Kshama Sawant, a Pune-born leftist who studied engineering in Mumbai and economics in the US is leading her Democratic Party rival Richard Conlin by a narrow margin of about 400 votes for a seat in the Seattle City Council, whose electoral college consists of nearly 400,000 voters. Although some 20,000 mail-in ballots remain to be counted after the November 4 polls, which had a 50 per cent voter turn-out, some pollsters are calling the election for Sawant based on latest trends. The official result will be known only after November 25 when all the votes are counted.
Sawant, who has been an activist in the Occupy Wall Street movement, is a candidate of the Socialist Alternative in a city that is renowned for its progressive politics. She ran for a seat in the State Congress last year against the House speaker and polled a modest 20,000 votes (29 per cent) in her electoral debut, which she says convinced her there was core support for the socialist platform.
”It was evident that people yearned for a progressive voice,” Sawant said in an interview with ToI on Thursday. ”They have felt let down by the two traditional political outfits and sorely lacked a third party voice. We tapped into that.”
Raising $ 115,000 from grassroots activism and putting together a volunteer team of 350 people, Sawant campaigned on a platform of raising minimum wage to $15 an hour (highest in the country), implementing rent control, protecting public sector unions from layoffs, instituting higher taxes on the wealthy to pay for public union jobs and services etc., to win widespread support, much to the astonishment of the traditional media which initially ignored her. Now they are all over her. ”A Socialist Ran for Office in Seattle, and He May Have Won,” read a headline in The New Republic, it’s surprise evident in its misidentification of Kshama Sawant gender.
Sawant, whose family hails from Bangalore, earned an engineering degree in Mumbai in 1994 and came to the U.S for higher studies, even working as a software engineer for a while. She says she switched to an Economics PhD program in North Carolina to find answers to political questions that she says haunted her from her days in India. ”I was always a socialist at heart,” she explained. ”But academia in the US is not focused on solutions. It only provides an intellectual justification of capitalism system … you are told unions are bad and poor people are poor because t hey are lazy.”
That’s when she moved to Seattle, a city with such a left-liberal bent that police were recently reported handing out snacks at a large marijuana festival. More pertinently
though, Sawant says there has been a nationwide yearning for alternative to the two-party system that is being ignored by the mainstream media. Polls showed that some 60 per cent of people in the 18-29 age group actually favoured a socialism over a capitalist system. A Socialist Alternative candidate who ran for office in Minneapolis and lost by only about 40 votes convinced her that people are fed up with traditional politics, she says, reeling off the list of betrayals by both Republicans and Democrats: Guantanamo, Drone attacks, Afghanistan, Wall Street pandering, Bradley Manning’s incarceration…

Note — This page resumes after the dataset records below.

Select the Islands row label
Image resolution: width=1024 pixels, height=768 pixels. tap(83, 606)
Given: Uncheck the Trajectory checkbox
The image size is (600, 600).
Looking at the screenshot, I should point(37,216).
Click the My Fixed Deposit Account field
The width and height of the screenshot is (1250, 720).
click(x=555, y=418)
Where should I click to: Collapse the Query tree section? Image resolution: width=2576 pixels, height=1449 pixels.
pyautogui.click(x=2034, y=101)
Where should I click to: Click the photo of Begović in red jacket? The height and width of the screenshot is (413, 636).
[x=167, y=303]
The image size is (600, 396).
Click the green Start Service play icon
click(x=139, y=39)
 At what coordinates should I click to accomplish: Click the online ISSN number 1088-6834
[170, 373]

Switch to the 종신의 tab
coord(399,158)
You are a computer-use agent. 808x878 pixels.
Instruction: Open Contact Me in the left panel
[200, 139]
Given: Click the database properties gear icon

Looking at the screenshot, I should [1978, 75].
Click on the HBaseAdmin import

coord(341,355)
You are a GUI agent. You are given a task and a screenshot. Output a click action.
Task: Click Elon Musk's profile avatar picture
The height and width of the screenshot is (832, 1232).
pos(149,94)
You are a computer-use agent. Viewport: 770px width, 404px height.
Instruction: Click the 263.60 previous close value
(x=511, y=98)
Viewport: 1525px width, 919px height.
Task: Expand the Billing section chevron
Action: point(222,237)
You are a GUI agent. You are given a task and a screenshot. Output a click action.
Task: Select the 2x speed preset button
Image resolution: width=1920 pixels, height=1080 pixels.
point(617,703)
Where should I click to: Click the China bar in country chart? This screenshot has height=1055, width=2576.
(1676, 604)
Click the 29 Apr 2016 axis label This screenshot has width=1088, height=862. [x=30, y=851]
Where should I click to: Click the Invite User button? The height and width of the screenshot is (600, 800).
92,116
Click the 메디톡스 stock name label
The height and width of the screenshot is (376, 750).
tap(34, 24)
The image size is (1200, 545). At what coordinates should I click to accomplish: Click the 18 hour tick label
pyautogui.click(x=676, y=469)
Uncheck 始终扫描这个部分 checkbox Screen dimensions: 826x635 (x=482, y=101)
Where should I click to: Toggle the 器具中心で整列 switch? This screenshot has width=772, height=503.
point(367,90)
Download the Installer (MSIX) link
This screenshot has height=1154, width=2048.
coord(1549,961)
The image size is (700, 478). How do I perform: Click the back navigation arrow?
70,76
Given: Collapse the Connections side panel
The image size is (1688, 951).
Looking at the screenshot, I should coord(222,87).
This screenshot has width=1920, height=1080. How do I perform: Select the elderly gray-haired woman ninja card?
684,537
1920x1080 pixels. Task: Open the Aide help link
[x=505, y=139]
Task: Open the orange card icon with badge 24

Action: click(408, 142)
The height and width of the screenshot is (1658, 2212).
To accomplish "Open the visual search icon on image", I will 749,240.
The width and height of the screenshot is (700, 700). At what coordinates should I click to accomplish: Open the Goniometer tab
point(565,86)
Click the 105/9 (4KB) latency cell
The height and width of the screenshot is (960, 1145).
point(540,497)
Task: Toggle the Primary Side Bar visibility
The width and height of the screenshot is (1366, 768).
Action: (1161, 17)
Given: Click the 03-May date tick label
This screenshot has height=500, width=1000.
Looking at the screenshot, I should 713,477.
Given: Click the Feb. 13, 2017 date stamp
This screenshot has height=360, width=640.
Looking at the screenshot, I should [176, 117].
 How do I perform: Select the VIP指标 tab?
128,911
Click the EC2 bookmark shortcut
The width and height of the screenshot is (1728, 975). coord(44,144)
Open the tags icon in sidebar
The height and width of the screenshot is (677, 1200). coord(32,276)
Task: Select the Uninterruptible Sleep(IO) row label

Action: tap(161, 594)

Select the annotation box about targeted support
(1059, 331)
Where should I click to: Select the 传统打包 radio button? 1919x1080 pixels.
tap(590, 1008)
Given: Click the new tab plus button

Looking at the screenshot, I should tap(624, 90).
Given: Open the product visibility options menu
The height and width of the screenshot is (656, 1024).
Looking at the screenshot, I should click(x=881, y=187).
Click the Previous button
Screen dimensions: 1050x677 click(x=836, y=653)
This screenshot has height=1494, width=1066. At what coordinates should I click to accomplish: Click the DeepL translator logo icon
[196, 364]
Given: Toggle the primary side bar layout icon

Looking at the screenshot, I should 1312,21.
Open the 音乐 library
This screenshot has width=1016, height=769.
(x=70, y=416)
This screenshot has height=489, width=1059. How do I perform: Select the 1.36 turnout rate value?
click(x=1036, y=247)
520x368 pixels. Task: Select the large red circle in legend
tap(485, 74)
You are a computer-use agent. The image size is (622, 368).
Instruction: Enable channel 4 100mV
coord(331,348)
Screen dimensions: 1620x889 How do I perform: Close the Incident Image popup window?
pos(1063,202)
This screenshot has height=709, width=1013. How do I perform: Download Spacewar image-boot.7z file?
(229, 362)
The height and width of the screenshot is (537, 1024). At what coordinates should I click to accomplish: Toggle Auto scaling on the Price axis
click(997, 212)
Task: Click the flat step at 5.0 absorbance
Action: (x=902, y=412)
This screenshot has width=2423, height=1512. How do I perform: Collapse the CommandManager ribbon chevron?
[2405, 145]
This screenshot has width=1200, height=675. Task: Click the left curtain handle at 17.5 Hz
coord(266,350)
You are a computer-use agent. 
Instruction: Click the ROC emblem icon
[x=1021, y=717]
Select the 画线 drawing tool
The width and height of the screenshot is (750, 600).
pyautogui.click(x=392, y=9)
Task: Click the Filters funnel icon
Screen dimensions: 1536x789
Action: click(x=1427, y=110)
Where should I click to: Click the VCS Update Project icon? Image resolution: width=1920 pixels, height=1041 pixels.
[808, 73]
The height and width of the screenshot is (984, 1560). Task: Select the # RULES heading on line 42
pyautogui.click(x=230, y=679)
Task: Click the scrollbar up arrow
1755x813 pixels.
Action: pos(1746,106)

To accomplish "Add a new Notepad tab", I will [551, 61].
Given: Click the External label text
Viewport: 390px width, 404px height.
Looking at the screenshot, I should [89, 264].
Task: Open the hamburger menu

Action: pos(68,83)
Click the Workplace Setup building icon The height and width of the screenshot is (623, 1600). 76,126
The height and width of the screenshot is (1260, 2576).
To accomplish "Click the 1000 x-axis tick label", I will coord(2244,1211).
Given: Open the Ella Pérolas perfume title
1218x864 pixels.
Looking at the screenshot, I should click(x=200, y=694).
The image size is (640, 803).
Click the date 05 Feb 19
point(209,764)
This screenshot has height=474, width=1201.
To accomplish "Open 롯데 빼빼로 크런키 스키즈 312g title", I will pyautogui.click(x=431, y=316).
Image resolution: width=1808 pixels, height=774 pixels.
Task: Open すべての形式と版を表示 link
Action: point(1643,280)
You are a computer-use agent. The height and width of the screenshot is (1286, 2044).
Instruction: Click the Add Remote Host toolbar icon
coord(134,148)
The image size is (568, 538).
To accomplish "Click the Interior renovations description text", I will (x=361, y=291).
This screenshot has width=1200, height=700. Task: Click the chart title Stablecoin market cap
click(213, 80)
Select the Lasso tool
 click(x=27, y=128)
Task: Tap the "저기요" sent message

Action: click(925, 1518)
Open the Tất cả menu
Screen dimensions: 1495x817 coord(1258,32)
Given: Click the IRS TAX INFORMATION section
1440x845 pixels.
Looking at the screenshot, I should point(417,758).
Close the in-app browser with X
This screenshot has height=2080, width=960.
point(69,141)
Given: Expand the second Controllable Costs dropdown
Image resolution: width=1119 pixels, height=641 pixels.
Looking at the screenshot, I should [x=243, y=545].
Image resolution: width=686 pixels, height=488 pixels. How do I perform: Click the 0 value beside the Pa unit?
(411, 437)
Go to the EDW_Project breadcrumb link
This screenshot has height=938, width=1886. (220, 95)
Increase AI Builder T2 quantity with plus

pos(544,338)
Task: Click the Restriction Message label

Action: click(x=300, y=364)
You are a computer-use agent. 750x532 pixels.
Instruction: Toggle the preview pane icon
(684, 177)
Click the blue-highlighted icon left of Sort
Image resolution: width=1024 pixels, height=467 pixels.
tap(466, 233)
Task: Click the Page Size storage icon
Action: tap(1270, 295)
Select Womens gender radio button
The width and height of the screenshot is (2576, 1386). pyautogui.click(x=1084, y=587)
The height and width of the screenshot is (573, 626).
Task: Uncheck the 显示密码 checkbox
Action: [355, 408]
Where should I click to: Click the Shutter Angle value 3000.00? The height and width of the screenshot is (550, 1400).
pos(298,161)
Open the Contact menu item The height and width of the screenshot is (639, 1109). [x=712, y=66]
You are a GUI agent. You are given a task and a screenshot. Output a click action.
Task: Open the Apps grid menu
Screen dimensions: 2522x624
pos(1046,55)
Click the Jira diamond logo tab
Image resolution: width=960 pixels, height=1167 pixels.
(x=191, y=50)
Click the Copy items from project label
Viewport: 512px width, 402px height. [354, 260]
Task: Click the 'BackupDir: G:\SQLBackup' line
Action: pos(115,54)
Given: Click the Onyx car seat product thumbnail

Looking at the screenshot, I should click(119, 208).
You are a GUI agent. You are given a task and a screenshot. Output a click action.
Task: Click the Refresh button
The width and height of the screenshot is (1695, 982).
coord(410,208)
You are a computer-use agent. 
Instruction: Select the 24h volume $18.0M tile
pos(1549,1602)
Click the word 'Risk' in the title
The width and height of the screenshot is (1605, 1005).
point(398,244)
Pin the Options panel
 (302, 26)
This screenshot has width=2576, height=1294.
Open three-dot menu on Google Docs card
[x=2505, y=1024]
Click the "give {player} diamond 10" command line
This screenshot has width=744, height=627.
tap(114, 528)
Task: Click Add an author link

Although the socialist movement in America is m ore than a century years old and some of its candidates have even run for office, it has never won an election in living memory. Some leftliberal democrats, notably Senator Bernie Sanders from Vermont, loosely describe themselves as socialists. But Sawant, who fought to have her Socialist Alternative ticket registered by authorities, could become the first recognized socialist to win office. ”This is just the opening salvo of what the left can do in the United States,” Sawant said.
Incidentally, the Indian leftist movement has some of its roots in the United States. Manabendra Nath Roy, who co-founded the united Communist Party in India before it split, lived in Palo Alto,California, and New York City, where he got interested in Marxism nearly a century ago. He and his American wife Evelyn Trent then moved to Mexico, where they founded the country’s Socialist Party (which later became the Communist Party of Mexico) in 1917 before they returned to India.Roy later moved away from Marxism to become an exponent of what he called Radical Humanism.
Kshama Sawant during August 29 fast food strike.